Suppose we have a tensor product basis, say of dimensions lengths={2,3,2}
.
Every element in such basis can be represented as a triplet of numbers $(i,j,k)$ with $i=1,2$, $j=1,2,3$, and $k=1,2$.
The natural way to enumerate all the elements in such basis using a single index is doing a mapping like the following:
1 -> (1, 1, 1),
2 -> (1, 1, 2),
3 -> (1, 2, 1),
4 -> (1, 2, 2),
5 -> (1, 3, 1),
6 -> (1, 3, 2),
7 -> (2, 1, 1),
8 -> (2, 1, 2),
9 -> (2, 2, 1),
10 -> (2, 2, 2),
11 -> (2, 3, 1),
12 -> (2, 3, 2)
My question is: how can we implement such a mapping in Mathematica (for arbitrary dimensions of the basis)?

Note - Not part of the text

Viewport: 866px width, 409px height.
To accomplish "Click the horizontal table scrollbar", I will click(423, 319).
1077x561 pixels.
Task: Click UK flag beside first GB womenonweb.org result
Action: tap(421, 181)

Two solutions I found for this are the following:
indexToTensorIndices[idx_Integer, lengths_] := Table[
Mod[idx, Times @@ lengths[[k ;;]], 1] / Apply[
Times,
lengths[[k + 1 ;;]]
] // Ceiling,
{k, Length@lengths}
]
and
indexToTensorIndices2[idx_Integer, lengths_] := Position[#, idx] &[
ArrayReshape[Range[Times @@ lengths], lengths]
] // First
which do both produce the intended result:
However, I find these methods kind of unsatisfactory: the first one is rather convoluted and not that easy to read, while the second one is slow for larger bases as it computes the mapping of all possible numbers while we may be interested in only a single one.
Is there a better, cleaner way to solve this problem?